Hujan gerimis membungkus kota. Menyiram halus semua yang ada dibawahnya. Langit diatas redup, padahal matahari masih dititik tertingginya. Dua orang anak berjalan menyusuri jalanan yang tertutup puing-puing gedung. Dikanan kiri banyak pohon tumbang, berserakan diatas dan dibawah sisa bangunan. Hari itu, seluruh warga kota tengah bersedih. Banyak orang kehilangan anggota keluarga. Anak kehilangan orangtua, orangtua kehilangan anak anaknya dan saudara yang kehilangan saudara lainnya.
Beberapa jam sebelum kejadian itu terjadi. Alysa, Ali dan kedua orangtua mereka sedang berada didalam mobil. Tujuan mereka berbeda, Alysa dan Ali hendak berangkat ke sekolah sedangkan orangtua nya hendak pergi bekerja. Orangtua mereka memiliki hotel didekat pantai, berjejeran diantara hotel hotel lainnya. Kota mereka dianugrahi pemandangan yang luar biasa. Disamping jalan besar dan gedung pencakar langit tersembunyi pasir coklat dan pantai luas sejauh mata memandang. Para pelancong atau pekerja dari kota jauh yang singgah bisa membuka balkon sambil menunggu matahari terbit. Kemudian saat matahari lebih tinggi mereka keluar untuk berjemur dengan anak-anak mereka yang berlarian dibibir pantai sambil membawa sekop pasir mainan kecil. Pagi itu, tidak ada orang yang sadar akan kejadian mengerikan yang akan menimpa mereka.
"Sudah sampai" seru riang Ibu usia 35 tahunan itu kepada kedua anaknya. Sambil tersenyum manis, ia memandangi putri dan putranya yang berusia 12 tahun dan 9 tahun.

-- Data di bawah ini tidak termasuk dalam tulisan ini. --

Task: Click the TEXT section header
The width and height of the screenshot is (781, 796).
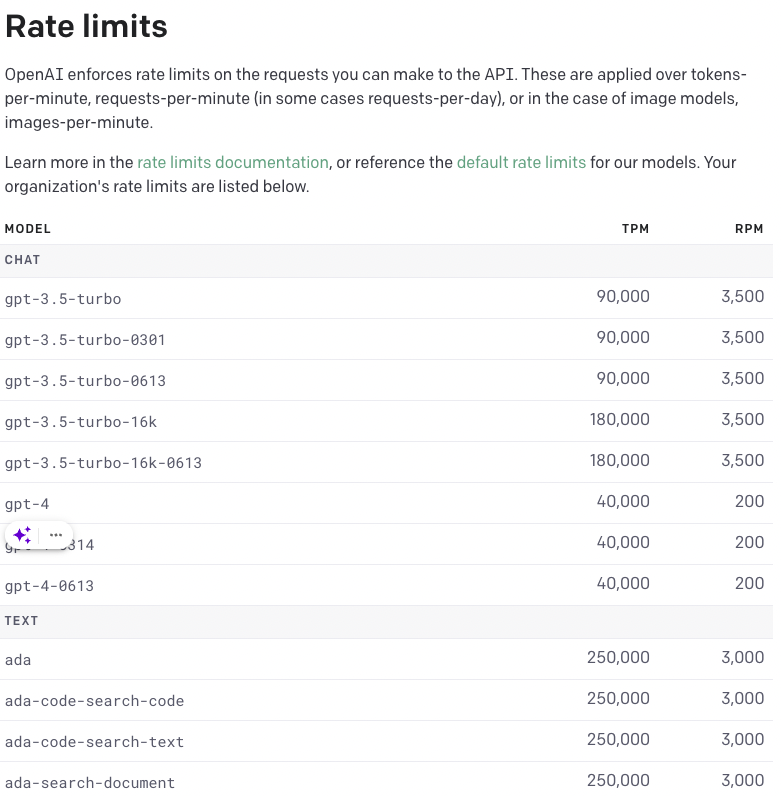Action: pyautogui.click(x=21, y=621)
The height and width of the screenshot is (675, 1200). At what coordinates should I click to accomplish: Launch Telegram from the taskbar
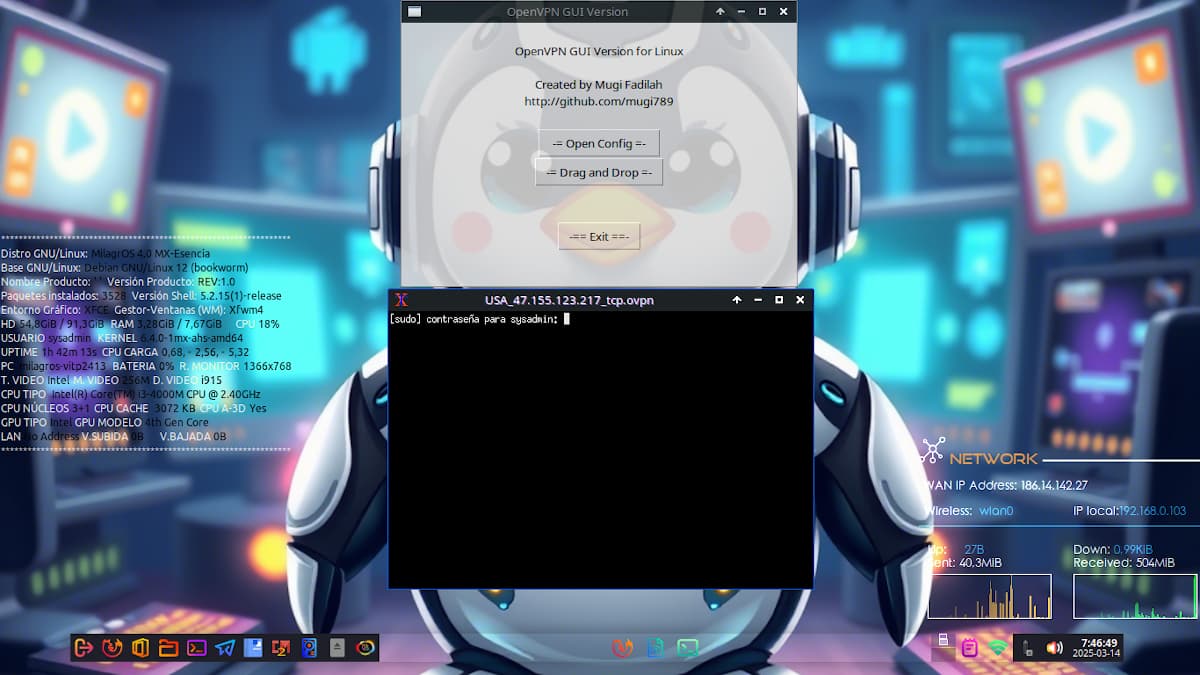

" Terima kasih, Ayah Ibu. Kami akan masuk sekolah sekarang" Alysa menjawab sambil mencium tangan kedua orangtuanya, disusul Ali. Ayah dan ibunya balas mencium kening mereka berdua, kebiasaan setiap pagi sebelum berangkat sekolah.
"Ah, kedua anak ayah sudah besar. Alysa jaga adikmu, bantu ia untuk berteman dengan yang lainnya, kau mengerti. Ali turuti ucapan kakak mu dan awasi dia agar tidak terlalu keras kepala" kata ayah memotong pergerakan Alysa dan Ali yang hendak keluar mobil.
"Alysa tidak keras kepala tahu. Alysa itu cuma berkomitmen. Mulai sekarang, ayah tidak boleh bilang Alysa keras kepala lagi. Karna Alysa memang tidak keras kepala!" Alysa bersungut-sungut, tidak sependapat dengan ayahnya. Ia selalu saja merasa penting untuk mengungkapkan segala perasaannya. Berbeda dengan Ali, yang jauh lebih pendiam. Ayahnya kini tertawa mendengar bantahan Alysa, padahal dengan mengatakan itu Alysa jelas menunjukkan sifat kekeras kepalaannya.
"Baiklah, cepat masuk sekolah sana, nanti kalian telat" Sergah Ibu mereka sebelum pertengkaran meletus didalam mobil sedan berwarna hitam itu.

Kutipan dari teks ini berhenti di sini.